Another Christian dies in Eritrean jail
26 February, 2007 (MNN) — The story of Magos Solomon Semere (MAH-gohs solomon se-MEH-ray) is at an end. Four-and-a-half years after the Eritrean regime jailed him for worshiping in a banned Protestant church, Voice of the Martyrs Canada’s Bernie Daniel confirms his death while still in jail. “He was a young Eritrean Christian, aged 30, and died in a military jail in the southern part of Assab. He was sick with pneumonia, and I can assure you that he was being brutally treated by the military authorities in that southern most part of Eritrea .”
Semere was barred from seeing his fiancé during his prison sentence and was repeatedly offered medical treatment or release if recanted his faith. However, his former fellow prisoner said that throughout everything, “Magos was determined to obey the Lord rather than men.”

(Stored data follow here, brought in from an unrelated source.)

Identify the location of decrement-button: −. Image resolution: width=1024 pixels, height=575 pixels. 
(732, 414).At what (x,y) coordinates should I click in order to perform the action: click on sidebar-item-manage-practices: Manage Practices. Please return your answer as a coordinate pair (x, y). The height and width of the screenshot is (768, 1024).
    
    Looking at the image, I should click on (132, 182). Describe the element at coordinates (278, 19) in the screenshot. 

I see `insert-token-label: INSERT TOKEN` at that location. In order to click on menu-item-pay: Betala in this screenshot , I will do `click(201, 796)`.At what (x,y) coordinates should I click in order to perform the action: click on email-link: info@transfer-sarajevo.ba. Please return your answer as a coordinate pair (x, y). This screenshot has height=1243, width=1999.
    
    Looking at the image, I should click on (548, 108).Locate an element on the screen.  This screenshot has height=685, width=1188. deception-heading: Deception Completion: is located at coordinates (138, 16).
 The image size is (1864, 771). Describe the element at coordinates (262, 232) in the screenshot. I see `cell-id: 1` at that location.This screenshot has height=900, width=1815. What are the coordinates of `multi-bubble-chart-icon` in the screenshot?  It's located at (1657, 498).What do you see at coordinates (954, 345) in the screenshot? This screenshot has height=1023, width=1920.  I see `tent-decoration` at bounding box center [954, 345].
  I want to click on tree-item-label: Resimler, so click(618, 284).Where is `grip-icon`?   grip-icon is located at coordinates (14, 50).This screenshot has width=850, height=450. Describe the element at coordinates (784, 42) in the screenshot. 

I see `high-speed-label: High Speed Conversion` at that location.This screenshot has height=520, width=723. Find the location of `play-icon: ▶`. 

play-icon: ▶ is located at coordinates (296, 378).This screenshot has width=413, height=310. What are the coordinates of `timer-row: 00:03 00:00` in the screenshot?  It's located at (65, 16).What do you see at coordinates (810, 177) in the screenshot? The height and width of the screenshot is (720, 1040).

More than 2,000 Eritrean citizens have been jailed solely for practicing their faith. Semere is the third known Christian to die for his faith in Eritrea since last October. “I would be cautious to put it as escalation because it came kind of in a time frame distance, but still, it just shows the brutal treatment of Christians still being perpetuated by local officials in the military jails. We have to still continue to pray for the body of Christ in Eritrea .”
According to Compass Direct, for the past 18 months, President Isaias Afwerki’s regime has extended its religious repression to interfere openly in the internal affairs of the Eritrean Orthodox Church. The government recently deposed its patriarch and took over the church’s administrative and financial controls.